Mark Ryland, director at the Office of the CISO at AWS, spoke with Infosecurity about improving threat detection with generative AI.

“We’re very focused on meaningful data and minimizing false positives. And the only way to do that effectively is with machine learning (ML), so that’s been a core part of our security services,” he noted.

We recently announced several new innovations—including Amazon Bedrock, the Amazon Titan foundation model, the general availability of Amazon Elastic Compute Cloud (Amazon EC2) Trn1n instances powered by AWS Trainium, Amazon EC2 Inf2 instances powered by AWS Inferentia2, and the general availability of Amazon CodeWhisperer—that will make it practical for customers to use generative AI in their businesses.

“Machine learning and artificial intelligence will add a critical layer of automation to cloud security. AI/ML will help augment developers’ workstreams, helping them create more reliable code and drive continuous security improvement. — CJ Moses, CISO and VP of security engineering at AWS

The human element

Dozens of sessions focused on the human element of security, with topics ranging from the psychology of DevSecOps to the NIST Phish Scale. In “How to Create a Breach-Deterrent Culture of Cybersecurity, from Board Down,” Andrzej Cetnarski, founder, chairman, and CEO of Cyber Nation Central and Marcus Sachs, deputy director for research at Auburn University, made a data-driven case for CEOs, boards, and business leaders to set a tone of security in their organizations, so they can address “cyber insecure behaviors that lead to social engineering” and keep up with the pace of cybercrime.

Lisa Plaggemier, executive director of the National Cybersecurity Alliance, and Jenny Brinkley, director of Amazon Security, stressed the importance of compelling security awareness training in “Engagement Through Entertainment: How To Make Security Behaviors Stick.” Education is critical to building a strong security posture, but as Plaggemier and Brinkley pointed out, we’re “living through an epidemic of boringness” in cybersecurity training.

According to a recent report, just 28% of employees say security awareness training is engaging, and only 36% say they pay full attention during such training.

Citing a United Airlines preflight safety video and Amazon’s Protect and Connect public service announcement (PSA) as examples, they emphasized the need to make emotional connections with users through humor and unexpected elements in order to create memorable training that drives behavioral change.

Plaggemeier and Brinkley detailed five actionable steps for security teams to improve their awareness training:

  • Brainstorm with staff throughout the company (not just the security people)
  • Find ideas and inspiration from everywhere else (TV episodes, movies… anywhere but existing security training)
  • Be relatable, and include insights that are relevant to your company and teams
  • Start small; you don’t need a large budget to add interest to your training
  • Don’t let naysayers deter you — change often prompts resistance
“You’ve got to make people care. And so you’ve got to find out what their personal motivators are, and how to develop the type of content that can make them care to click through the training and…remember things as they’re walking through an office.” — Jenny Brinkley, director of Amazon Security

Cloud security

Cloud security was another popular topic. In “Architecting Security for Regulated Workloads in Hybrid Cloud,” Mark Buckwell, cloud security architect at IBM, discussed the architectural thinking practices—including zero trust—required to integrate security and compliance into regulated workloads in a hybrid cloud environment.

+ + + + +

→ **The request**
Edit the passage about security awareness training, beginning at the words "Citing a United" and stopping after "the security people)", so that "United Airlines" becomes "Delta Air Lines". Work only from the text above.

→ **Supplied data**

+ + + + +

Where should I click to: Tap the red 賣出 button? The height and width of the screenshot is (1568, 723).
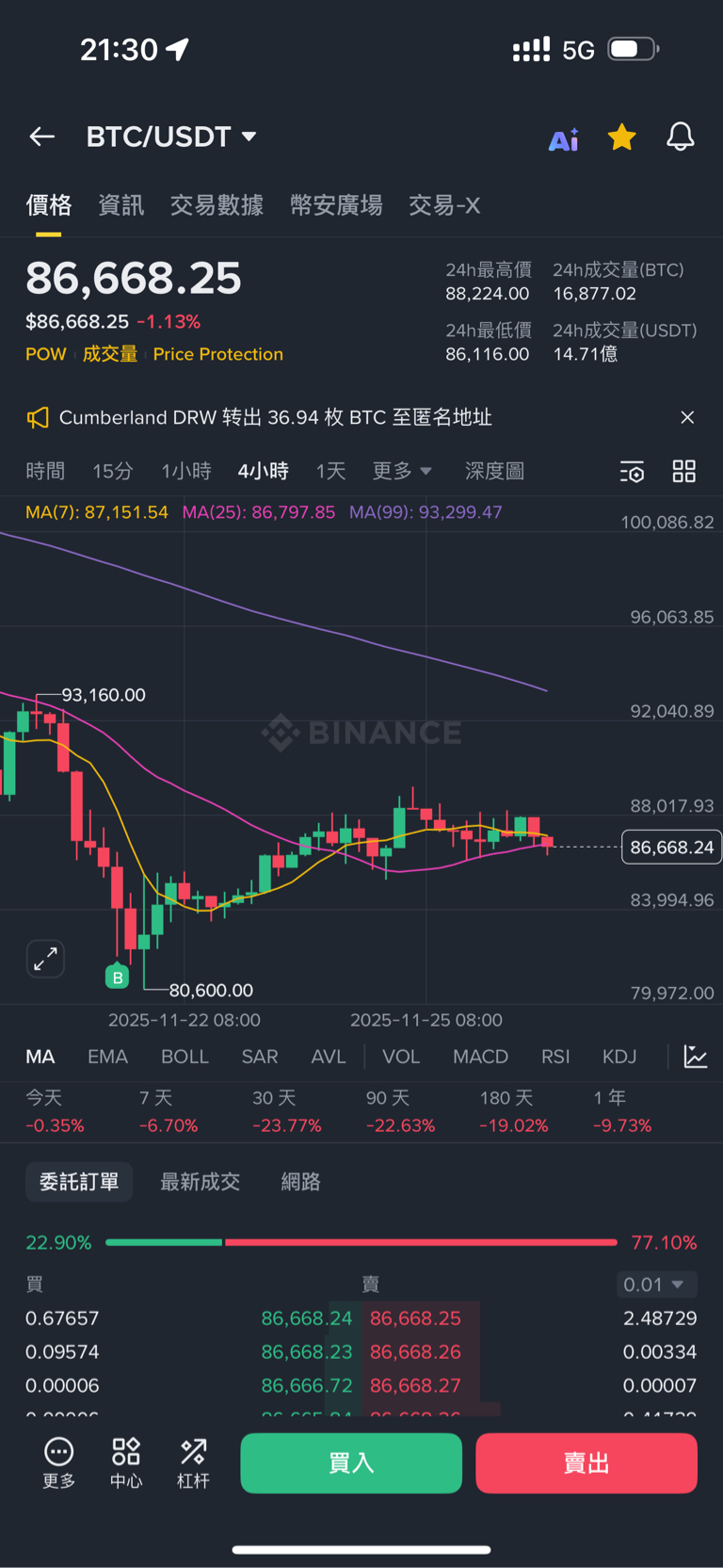click(586, 1463)
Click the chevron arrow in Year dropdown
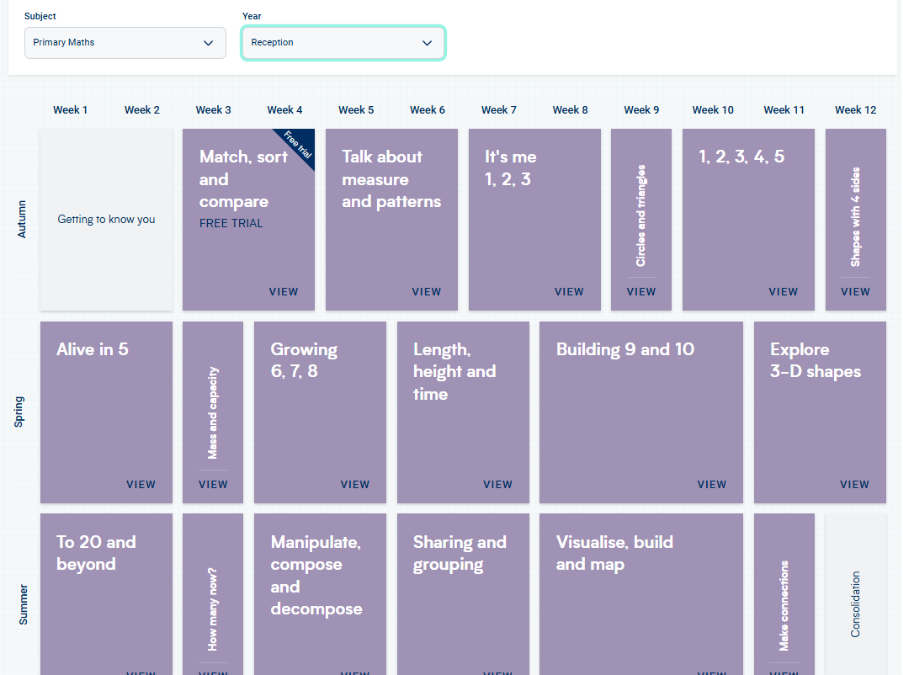 click(427, 43)
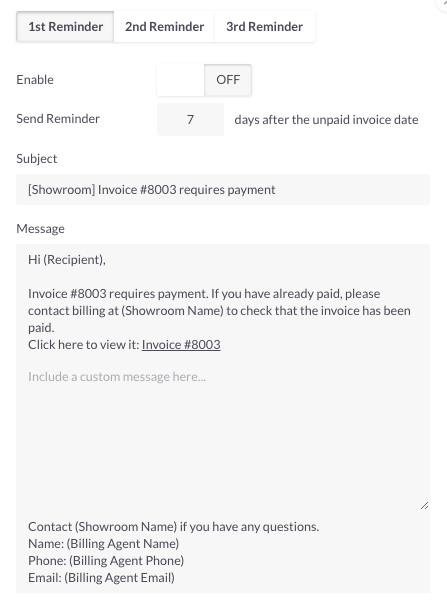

+ + + + +

→ **Complete response**
Citing a Delta Air Lines preflight safety video and Amazon’s Protect and Connect public service announcement (PSA) as examples, they emphasized the need to make emotional connections with users through humor and unexpected elements in order to create memorable training that drives behavioral change.

Plaggemeier and Brinkley detailed five actionable steps for security teams to improve their awareness training:

  • Brainstorm with staff throughout the company (not just the security people)